So, I didn’t read as much in June as I did in May. Not sure why I didn’t, maybe I just had too many other things on my plate. I’m still happy, I didn’t have a reading slump or anything. It’s a bit strange that I didn’t manage a non-fiction book. Maybe I’ll get around to one in July, although I haven’t got one planned at the moment.

Keep safe, world.

Tuesday Tidbits

When Partner was away, I drove to the garden centre where Mutti and I bought our small raised bed and I got another one plus some herbs and salad to plant in it. I got some more chives, some red-veined dock (mostly because it looked nice, but it is edible), some savory, some Thai basil (hoping that it will be hardier than normal basil), some lemon thyme, a chili plant and two salad plants (one romaine lettuce and one that I’ve forgotten the name of). Mum and I assembled the wooden bed, filled it with earth and planted the plants. They are doing really well (we’re already using them to season salads and other dishes), but I’m worried about next week, as we will be going to Bavaria again for 10 days and it’s supposed to turn quite hot, without rain (the last four or five days have been pleasantly cool and very rainy). So now I’m planning to put up a sunshade made from an old bed sheet above the plants and half drown them before we leave so that hopefully they will survive. They only get direct sun for about three hours every afternoon, so I think they have a chance.

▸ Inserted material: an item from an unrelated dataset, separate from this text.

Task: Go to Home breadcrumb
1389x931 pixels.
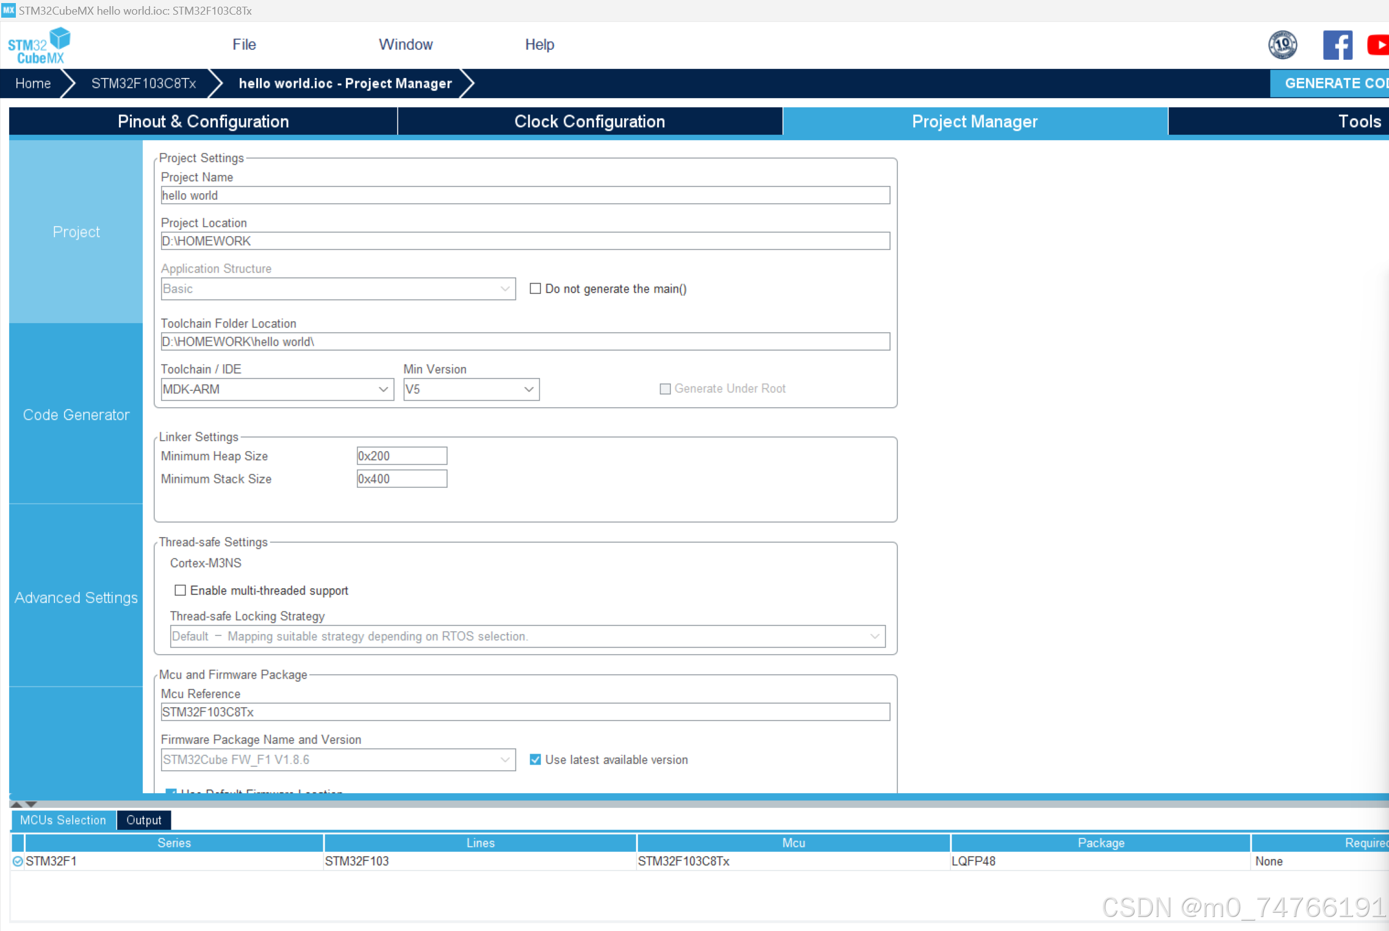Action: [x=33, y=84]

Last weekend was a long one, due to the public holiday last Thursday (Corpus Christi). Partner returned on Thursday, which was super. For once I did the baking and made a rhubarb cake. A flat yeast bottom (like pizza, only sweet), rhubarb on top and a crumble on top of that. It lasted for three days and was tasty. Tart (because of the rhubarb) and sweet (because of the crumble). As Partner had returned early, while I stayed in bed reading and then had to take Curious Dog for his walk, he insisted on helping me with the cake when he arrived. He wouldn’t take “no” for an answer (he’s like that, always very helpful) and peeled and cut the rhubarb for me.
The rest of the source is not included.